Mr. Petit, el médico de Luis XV enviado al efecto, se permitió escudriñar en los antecedentes familiares del príncipe para hacer lúgubres pronósticos. A juzgar por lo que transmitió Rottembourg, el médico reparó en la «composición» de la sangre de Fernando, «corrompida por los humores fríos por los que murió su madre», y pronosticó que el humor se expandiría y que la salud de Fernando sería «equívoca». En carta de 24 de marzo de 1734, el embajador resumía a Chauvelin el «triste pronóstico». Sin embargo, Fernando se recuperó. Tras comprobarlo, el mejor amigo francés de los príncipes salía para Francia.

La compleja política del Pacto de Familia reproduciría tensiones con Portugal, es decir, de nuevo con Bárbara. Los consuegros ibéricos no habían congeniado nunca; sus relaciones estaban dificultadas por motivos políticos, pero, como era habitual, preferían recurrir a afrentas personales como justificaciones de su particular desdén. Estaba por medio el problema colonial y la alianza inglesa, pero se aireaba que Bárbara se quejaba de su infelicidad en la corte ante su padre Juan V, mientras desde Madrid eran las quejas de Marianina trasmitidas a su madre, Isabel, las que producían las tensiones.

En ese ambiente, un altercado de poca monta en la embajada portuguesa en Madrid, en febrero de 1735, encendió la chispa de la crisis diplomática. Los embajadores fueron llamados a sus cortes y Juan V anunciaba que pondría 20.000 soldados portugueses en Madrid, a lo que contestaba Felipe V amenazando con un bombardeo del palacio real de Lisboa. El nuevo embajador francés, Vaulgrenant, que debió reírse lo suyo, escribía el 16 de marzo a Chauvelin que cuando Patiño le dijo al rey que su propia hija habitaba en el palacio este respondió «pues la haré salir antes».

Sin embargo, ni Holanda ni Inglaterra se tomaban esto a risa.
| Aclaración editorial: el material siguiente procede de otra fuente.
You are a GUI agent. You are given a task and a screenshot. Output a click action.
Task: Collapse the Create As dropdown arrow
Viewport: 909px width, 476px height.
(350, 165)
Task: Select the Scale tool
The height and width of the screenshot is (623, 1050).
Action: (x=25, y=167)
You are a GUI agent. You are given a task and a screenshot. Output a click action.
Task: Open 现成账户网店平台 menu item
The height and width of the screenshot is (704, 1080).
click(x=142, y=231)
Miraban al Brasil y a la flota mercante que arribaría a Lisboa, a la que corrieron a ofrecer protección frente a una posible acción española. Por otra parte, la guerra en Italia, que consumía los recursos de la Hacienda, y un Patiño responsable volvieron las cosas a su curso. Pero, los príncipes eran apartados de nuevo y el embajador portugués Cabral de Belmonte expulsado, dejando en evidencia a Bárbara. La siembra de rumores que hablaban de precipitar la llegada al trono de los príncipes era una simple disculpa de Juan V con vistas a conseguir el apoyo de Inglaterra —a la vez que negociaba con Francia—, pero solo contribuían a incrementar el rechazo de su hija en la corte.
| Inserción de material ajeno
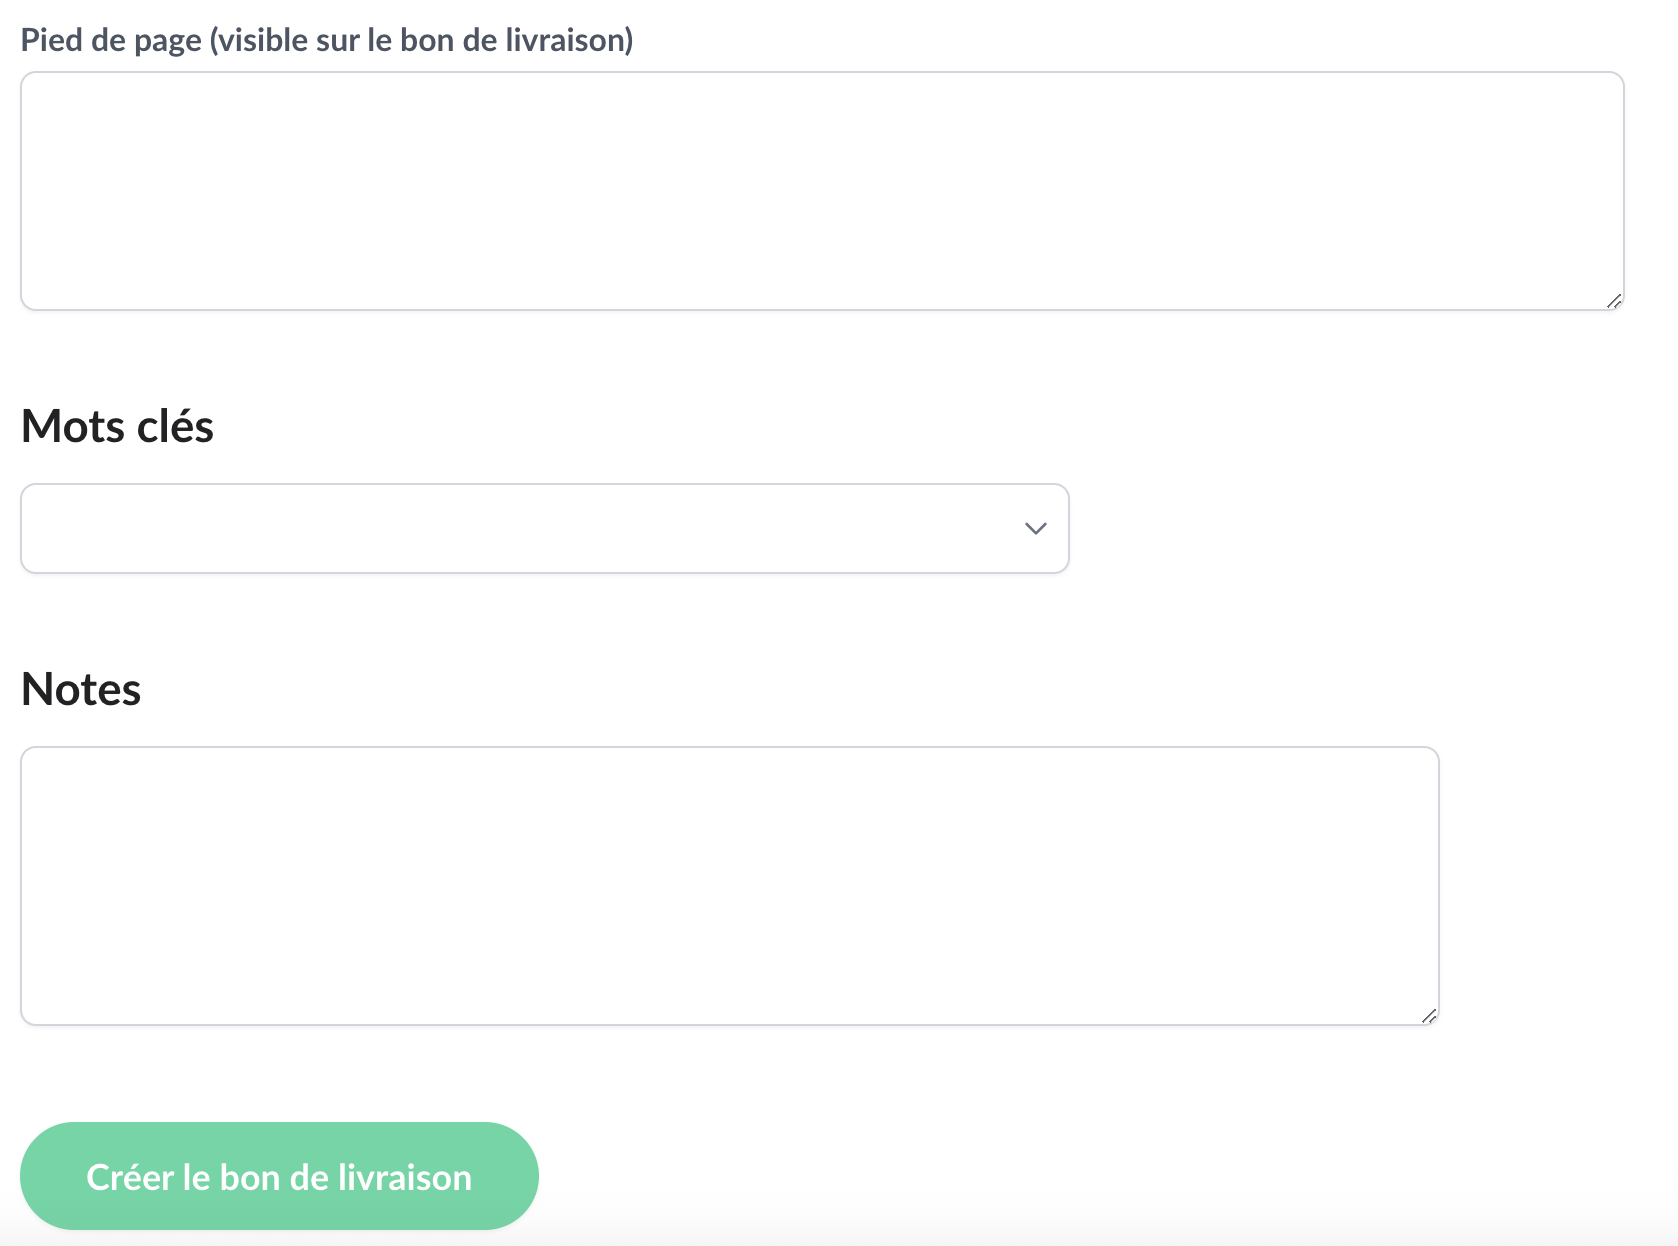
Task: Click the chevron arrow in Mots clés dropdown
Action: 1035,528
No habría reacciones por parte de Fernando, pero estos sucesos «familiares» y el conocimiento de que Francia firmaba los preliminares de Viena (octubre de 1735) a espaldas de España contribuyeron a agriar su idea de la diplomacia y a afianzar en su personalidad el desdén por las intrigas políticas. También, como el propio Vaulgrenant intuía, Fernando empezaba a desconfiar de Francia (en adelante tendría nuevos motivos para hacerlo). Al poco, morían el ayo Salazar (9 de septiembre de 1736) y Patiño (3 de noviembre de 1736). Se restablecieron las negociaciones con Portugal (mayo de 1737) y se enviaron embajadores a Lisboa y Madrid. Las dos cortes se reconciliaban y Fernando se preparaba para celebrar su mayoría de edad, su veinticinco cumpleaños. Llegaban años más felices, bodas y fiestas. En la primavera de 1737 había llegado a la corte Farinelli.